**WORK REQUEST 1:** From the log line quoted in the issue about per-tenant overrides for the metrics generator, list every field name that appears in a key=value pair.
**WORK REQUEST 2:** Quote the part of the issue about per-tenant overrides for the metrics generator that lies between "[metrics-generator] overrides per" and "does not work.", inclusive.
**WORK REQUEST 3:** In the issue about per-tenant overrides for the metrics generator, what file path is given for per_tenant_override_config?

[Opening EXTRACT PROVIDED section]

[metrics-generator] overrides per tenant do not work for metrics-generator #3462

ToonTijtgat2 · 2024-03-05T10:05:11Z

Describe the bug
I'm trying to use the runtime config to override per tenant configuration, but it does not work.
When leaving the config (tempo.yaml) like this, it works fine.:

    overrides:
      per_tenant_override_config: /conf/overrides.yaml
      per_tenant_override_period: 5s
      defaults:
        global:
          max_bytes_per_trace: 1500000
        metrics_generator:
          processors: [service-graphs, span-metrics]
          remote_write_headers:
            X-Scope-OrgID: prometheus-apps-app-dev

The logs of the metrics generator show lines like this: level=info ts=2024-03-05T09:46:15.602380169Z caller=registry.go:232 tenant=tracing-apps-app-dev msg="collecting metrics" active_series=1227

From the moment I change the config to:
tempo.yaml:

overrides:
      per_tenant_override_config: /conf/overrides.yaml
      per_tenant_override_period: 5s

overrides.yaml:

    overrides:
      tracing-apps-app-dev:
        global:
          max_bytes_per_trace: 1500000
        metrics_generator:
          processors: [service-graphs, span-metrics]
          remote_write_headers:
            X-Scope-OrgID: prometheus-apps-app-dev

the metrics generator doesn't seem to do anything anymore.

[Closing EXTRACT PROVIDED section]
[Opening DATA SECTION section]

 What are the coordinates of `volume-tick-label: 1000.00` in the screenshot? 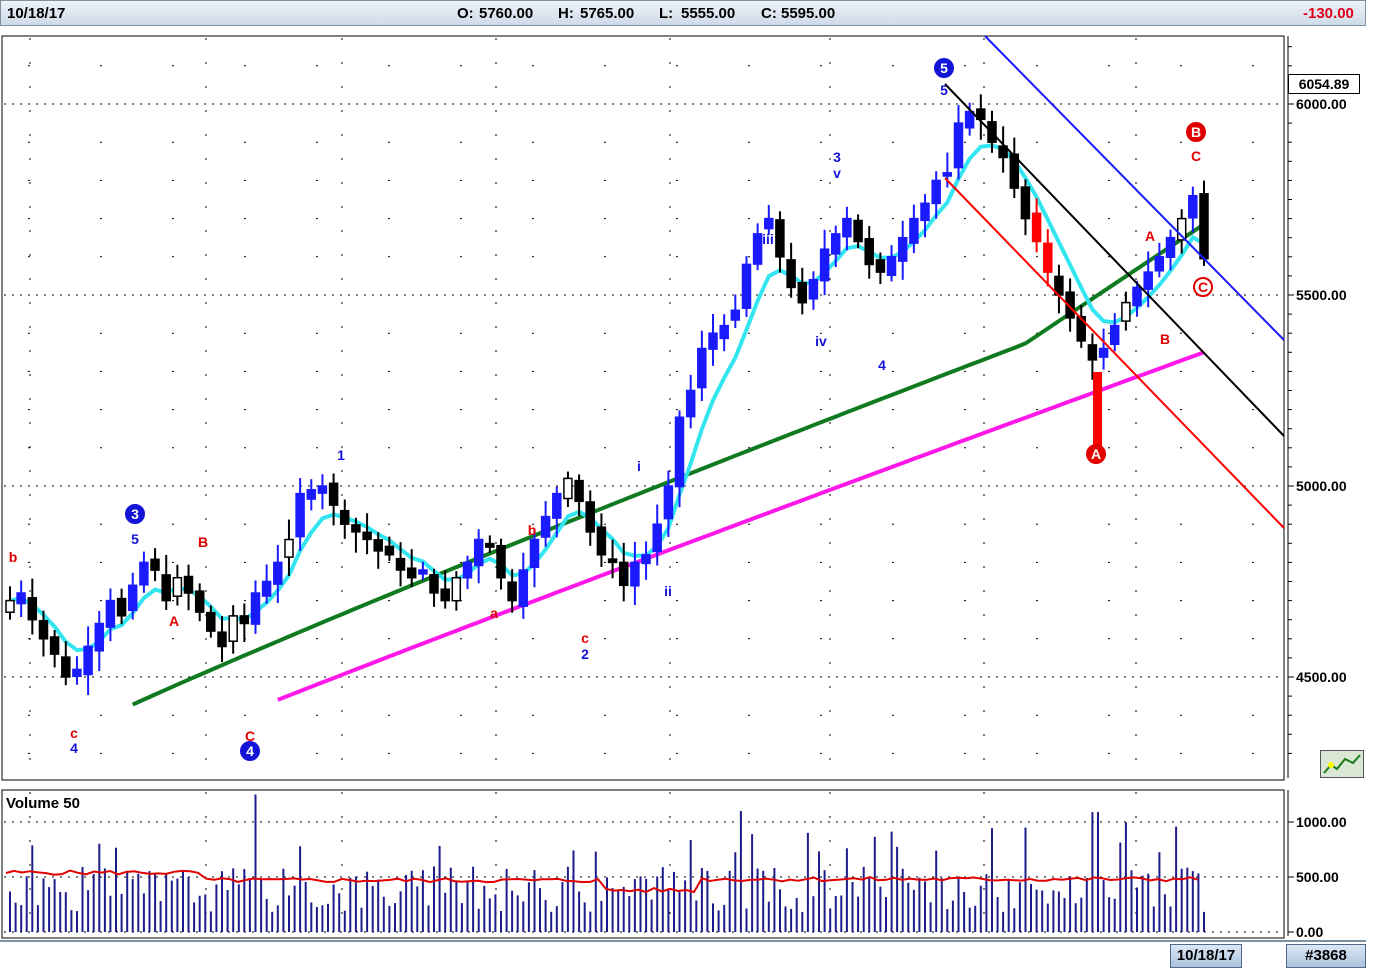 It's located at (1322, 822).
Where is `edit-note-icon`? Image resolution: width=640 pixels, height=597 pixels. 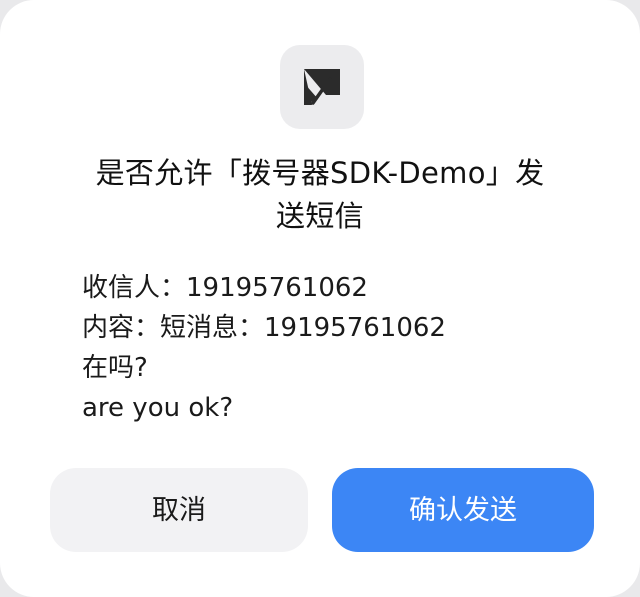 edit-note-icon is located at coordinates (322, 87).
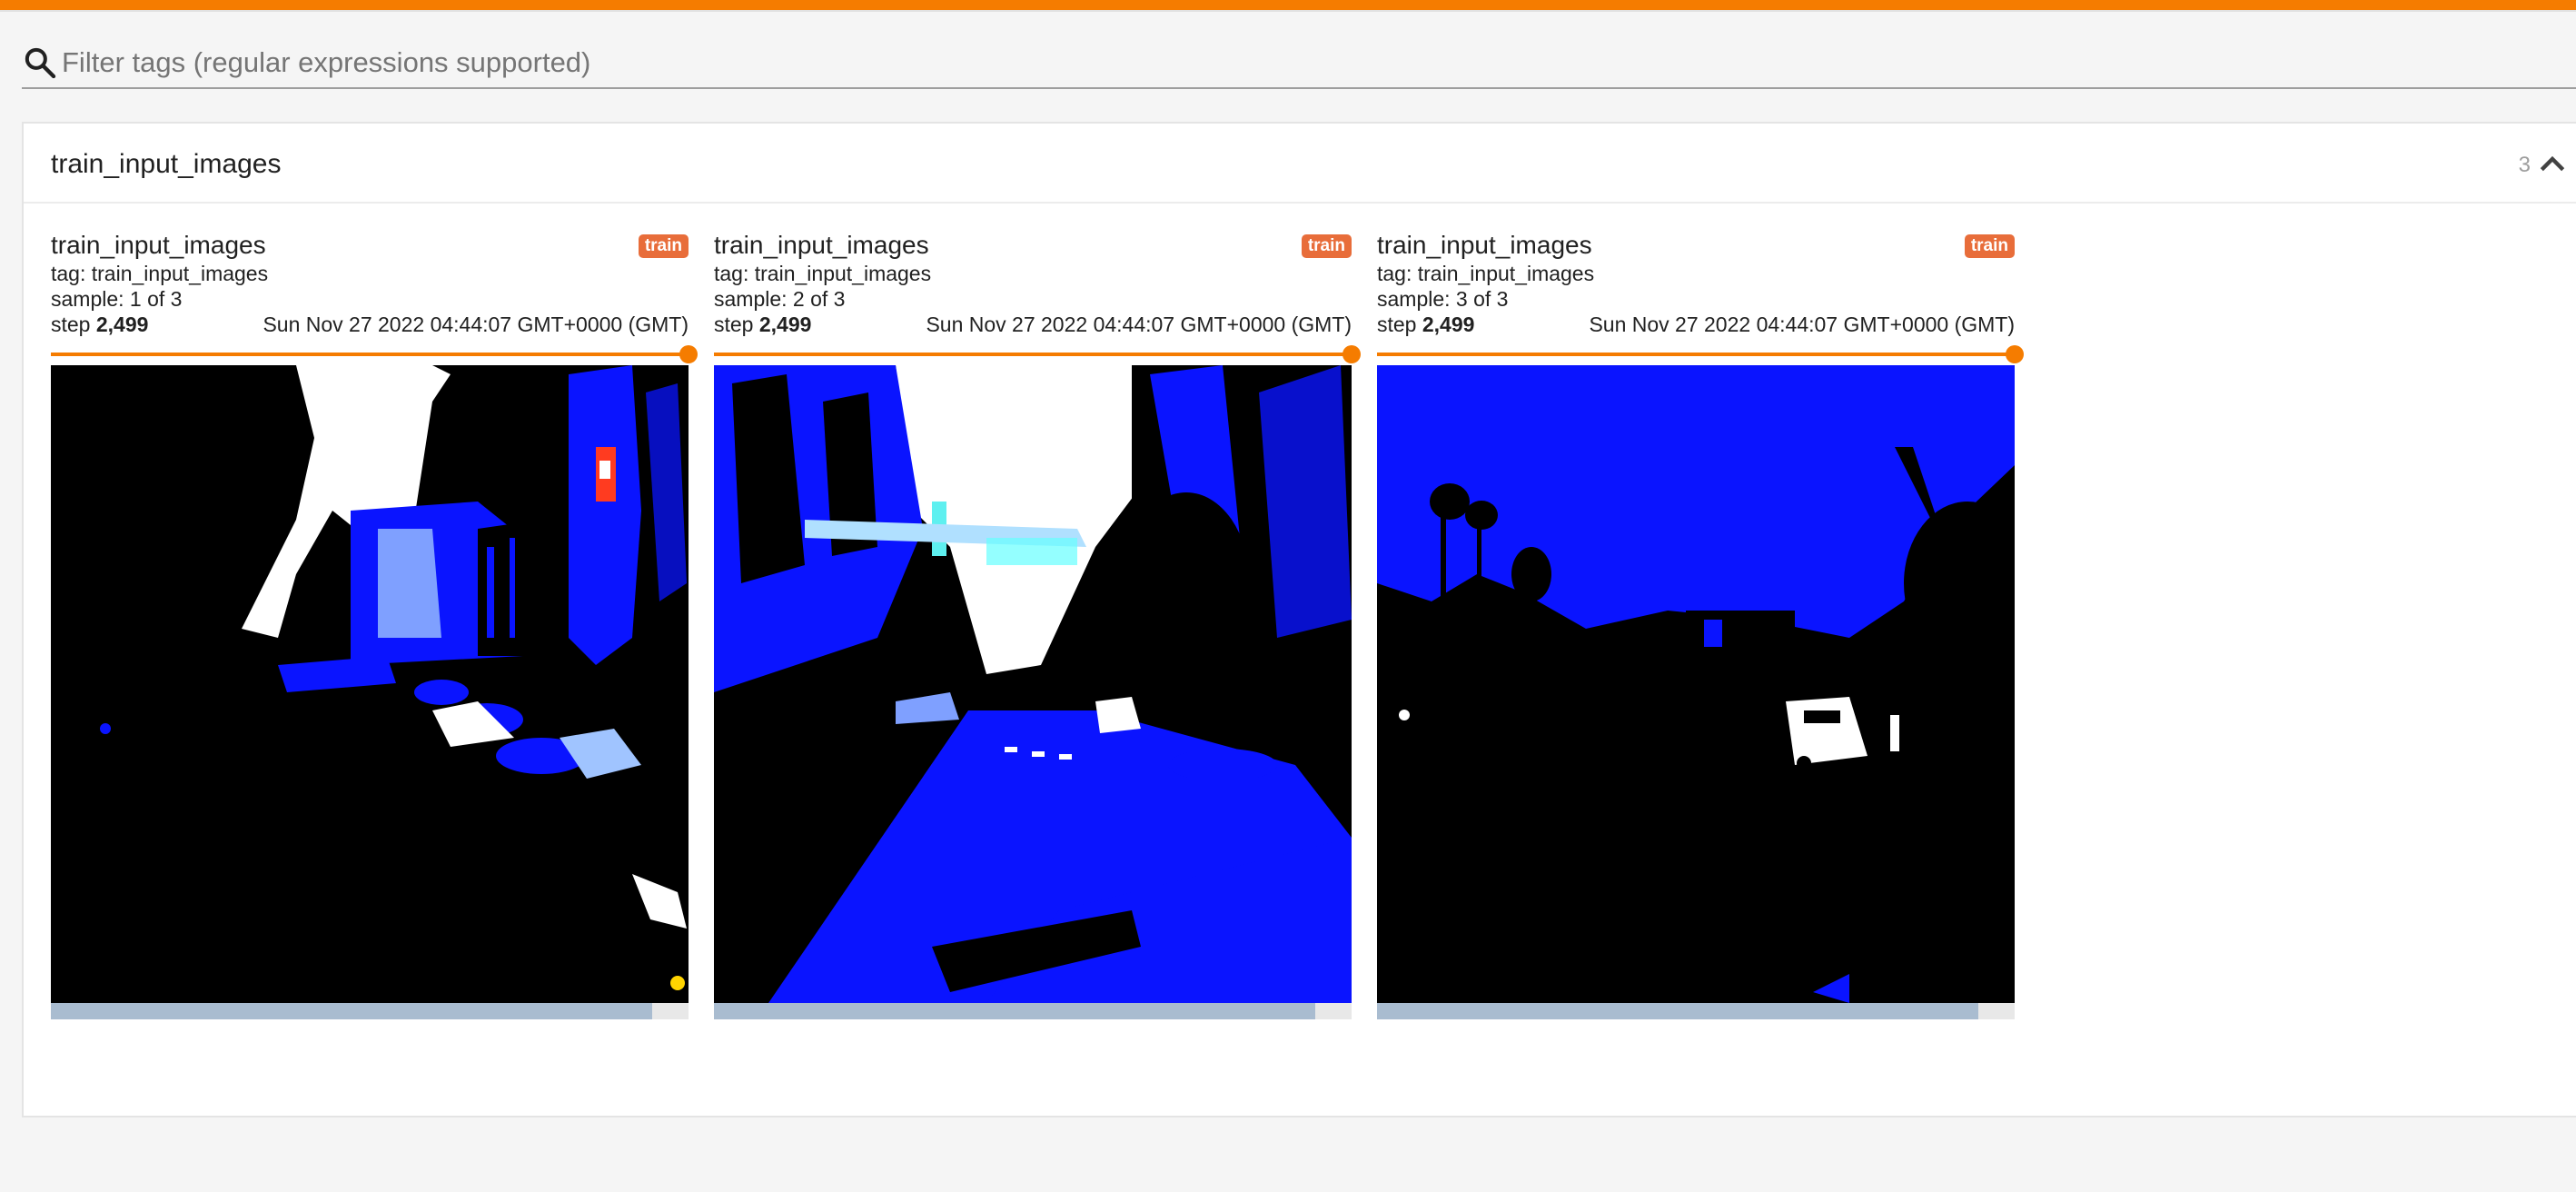  I want to click on card-title: train_input_images, so click(166, 164).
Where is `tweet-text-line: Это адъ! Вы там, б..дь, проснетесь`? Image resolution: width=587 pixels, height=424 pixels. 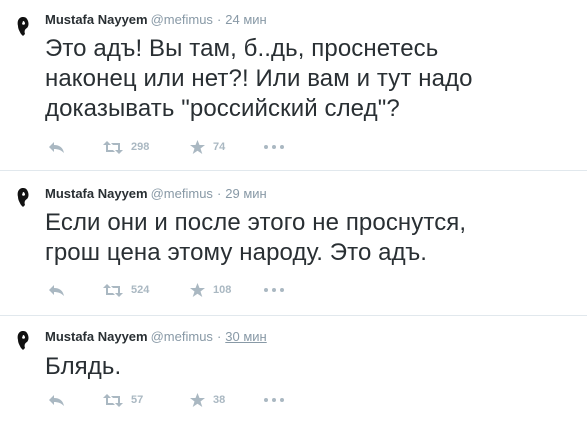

[Closing DATA SECTION section]

**WORKED SOLUTION 1:** level, ts, caller, tenant, msg, active_series

**WORKED SOLUTION 2:**
[metrics-generator] overrides per tenant do not work for metrics-generator #3462

ToonTijtgat2 · 2024-03-05T10:05:11Z

Describe the bug
I'm trying to use the runtime config to override per tenant configuration, but it does not work.

**WORKED SOLUTION 3:** /conf/overrides.yaml